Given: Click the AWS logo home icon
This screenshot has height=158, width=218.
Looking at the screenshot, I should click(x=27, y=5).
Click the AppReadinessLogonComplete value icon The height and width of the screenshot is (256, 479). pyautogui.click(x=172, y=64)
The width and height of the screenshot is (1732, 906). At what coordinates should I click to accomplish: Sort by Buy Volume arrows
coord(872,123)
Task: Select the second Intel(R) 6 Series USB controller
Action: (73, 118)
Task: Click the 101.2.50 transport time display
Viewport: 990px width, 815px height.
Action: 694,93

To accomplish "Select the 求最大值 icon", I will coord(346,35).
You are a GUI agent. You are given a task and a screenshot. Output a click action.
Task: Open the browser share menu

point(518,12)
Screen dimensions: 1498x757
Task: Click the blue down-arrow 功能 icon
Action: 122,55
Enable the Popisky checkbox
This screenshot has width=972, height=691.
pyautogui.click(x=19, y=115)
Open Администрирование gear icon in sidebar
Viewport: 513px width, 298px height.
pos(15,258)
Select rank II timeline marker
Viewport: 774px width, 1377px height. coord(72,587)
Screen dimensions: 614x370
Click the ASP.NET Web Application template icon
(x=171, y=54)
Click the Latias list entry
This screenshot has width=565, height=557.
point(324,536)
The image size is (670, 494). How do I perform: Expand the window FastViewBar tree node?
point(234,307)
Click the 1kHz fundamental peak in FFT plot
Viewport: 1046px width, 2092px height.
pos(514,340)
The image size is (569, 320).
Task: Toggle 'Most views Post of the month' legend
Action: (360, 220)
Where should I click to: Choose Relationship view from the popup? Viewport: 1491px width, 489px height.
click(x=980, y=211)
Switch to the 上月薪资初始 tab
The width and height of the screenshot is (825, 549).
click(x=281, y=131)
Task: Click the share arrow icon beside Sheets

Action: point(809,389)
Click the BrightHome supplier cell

■ ■ ■ ■

**Assigned task:** All of the material above needs to be copied exactly.

**Reply to the task:**
Given: Click the AWS logo home icon
This screenshot has height=158, width=218.
Looking at the screenshot, I should click(x=27, y=5).
Click the AppReadinessLogonComplete value icon The height and width of the screenshot is (256, 479). pyautogui.click(x=172, y=64)
The width and height of the screenshot is (1732, 906). At what coordinates should I click to accomplish: Sort by Buy Volume arrows
coord(872,123)
Task: Select the second Intel(R) 6 Series USB controller
Action: (73, 118)
Task: Click the 101.2.50 transport time display
Viewport: 990px width, 815px height.
Action: 694,93

To accomplish "Select the 求最大值 icon", I will coord(346,35).
You are a GUI agent. You are given a task and a screenshot. Output a click action.
Task: Open the browser share menu

point(518,12)
Screen dimensions: 1498x757
Task: Click the blue down-arrow 功能 icon
Action: 122,55
Enable the Popisky checkbox
This screenshot has width=972, height=691.
pyautogui.click(x=19, y=115)
Open Администрирование gear icon in sidebar
Viewport: 513px width, 298px height.
pos(15,258)
Select rank II timeline marker
Viewport: 774px width, 1377px height. coord(72,587)
Screen dimensions: 614x370
Click the ASP.NET Web Application template icon
(x=171, y=54)
Click the Latias list entry
This screenshot has width=565, height=557.
point(324,536)
The image size is (670, 494). How do I perform: Expand the window FastViewBar tree node?
point(234,307)
Click the 1kHz fundamental peak in FFT plot
Viewport: 1046px width, 2092px height.
pos(514,340)
The image size is (569, 320).
Task: Toggle 'Most views Post of the month' legend
Action: (360, 220)
Where should I click to: Choose Relationship view from the popup? Viewport: 1491px width, 489px height.
click(x=980, y=211)
Switch to the 上月薪资初始 tab
The width and height of the screenshot is (825, 549).
click(x=281, y=131)
Task: Click the share arrow icon beside Sheets

Action: point(809,389)
Click the BrightHome supplier cell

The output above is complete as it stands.